Personal parto organizer

Algumas pessoas comentaram sobre minha organização para o parto e o pós-parto. Apesar de não ter deixado tudo pronto com a antecedência de que gostaria (muitas coisas estão fora do nosso controle), acho que, no geral, tenho conseguido manter uma ordem que, espero, me renderá um pós-parto mais tranquilo. Minha ideia é ter o máximo de tempo para conhecer minha filha, sem ter de ficar me preocupando com cozinhar, comprar não sei o quê que ficou faltando, administrar faxineira ou explicar pro marido ou pros familiares como fazer algo que antes era eu que fazia.

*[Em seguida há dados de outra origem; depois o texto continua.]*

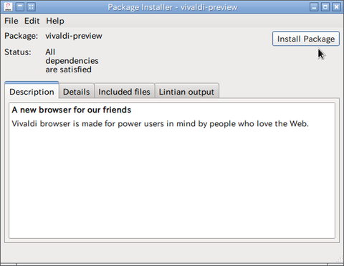This screenshot has width=344, height=266.
Task: Switch to the Details tab
Action: click(x=77, y=92)
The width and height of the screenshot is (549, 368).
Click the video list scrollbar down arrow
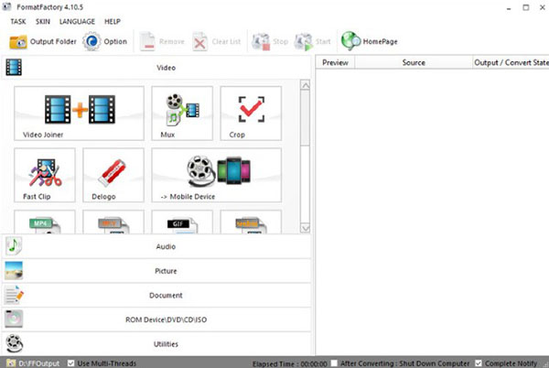[305, 227]
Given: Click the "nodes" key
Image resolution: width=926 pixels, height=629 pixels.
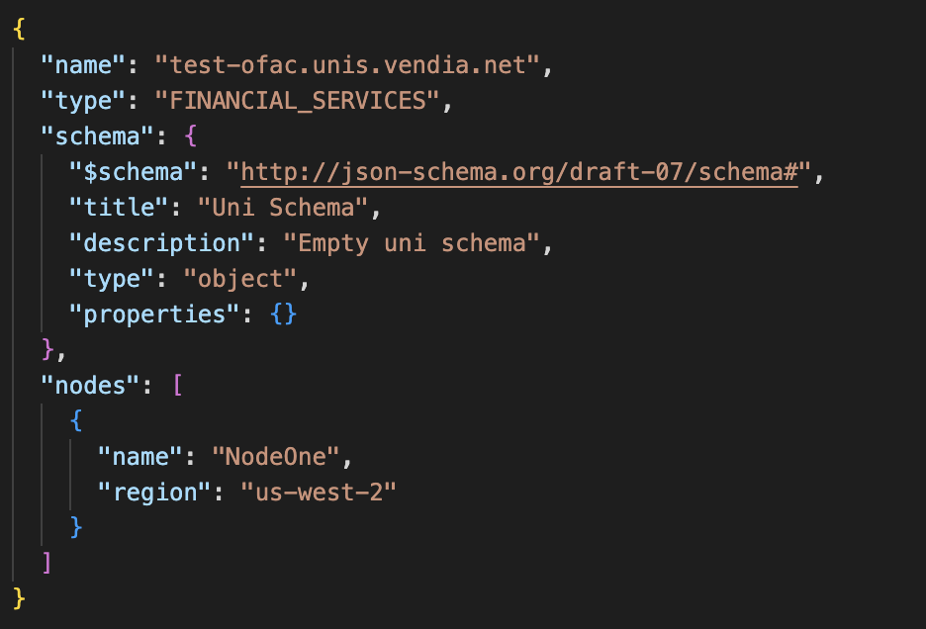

Claro que tudo o que fiz tem a ver com minha personalidade. Sou muito aperreada, como se diz no Ceará, e entro em surto facilmente quando percebo que algo deu errado. Então, pro meu próprio bem, me preparei. Era a única forma de eu me sentir menos ansiosa e poder me concentrar apenas no parto e na minha filha.

As coisas que compartilhei e que ainda compartilharei aqui são a minha forma de agir. Mas quero deixar claro que não acho de forma alguma que alguém um pouco mais bagunçada que eu não possa ser uma mãe incrível. Não acho que a mala da maternidade tem de estar pronta um mês antes, nem o enxoval. Não acho que o carrinho tem de ser adquirido três meses antes, nem que você tem de ter comida no seu congelador. Acho que um bebê precisa de muito poucos bens e de muito do nosso tempo. Então você pode se virar do seu jeito – dar banho no chuveiro, colocar o bebê pra dormir na cama ou no carrinho enquanto não tem berço, pedir sua comida pelo telefone – e ser perfeitamente feliz dessa forma.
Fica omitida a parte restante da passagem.